> Data shown
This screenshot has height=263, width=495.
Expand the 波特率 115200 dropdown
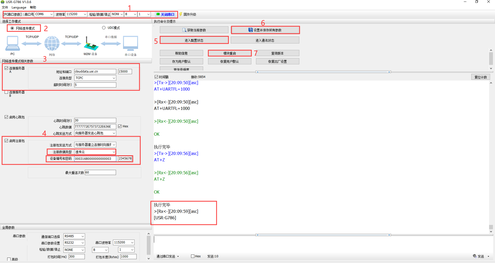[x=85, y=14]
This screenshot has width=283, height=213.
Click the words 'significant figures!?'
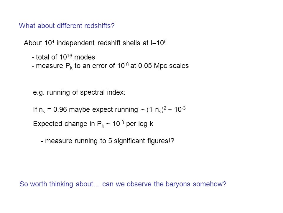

* * *

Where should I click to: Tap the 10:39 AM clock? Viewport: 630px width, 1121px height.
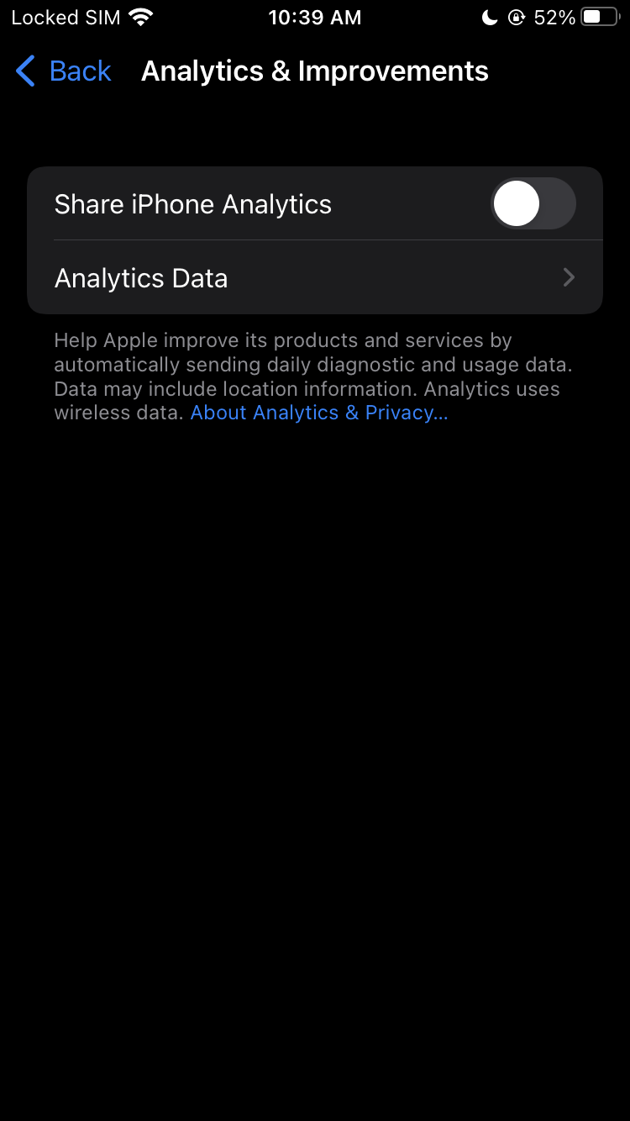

...

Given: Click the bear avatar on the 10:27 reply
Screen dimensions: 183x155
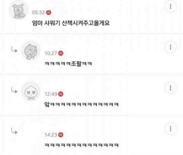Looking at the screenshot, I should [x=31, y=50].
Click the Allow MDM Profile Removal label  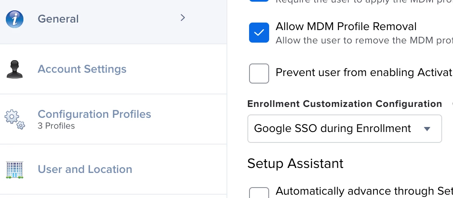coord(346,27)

> Exercise brief
Check each line of the entries, and copy the ones that contain "This".

> Exercise result
This screenshot has height=263, width=495.
This screenshot has width=283, height=213.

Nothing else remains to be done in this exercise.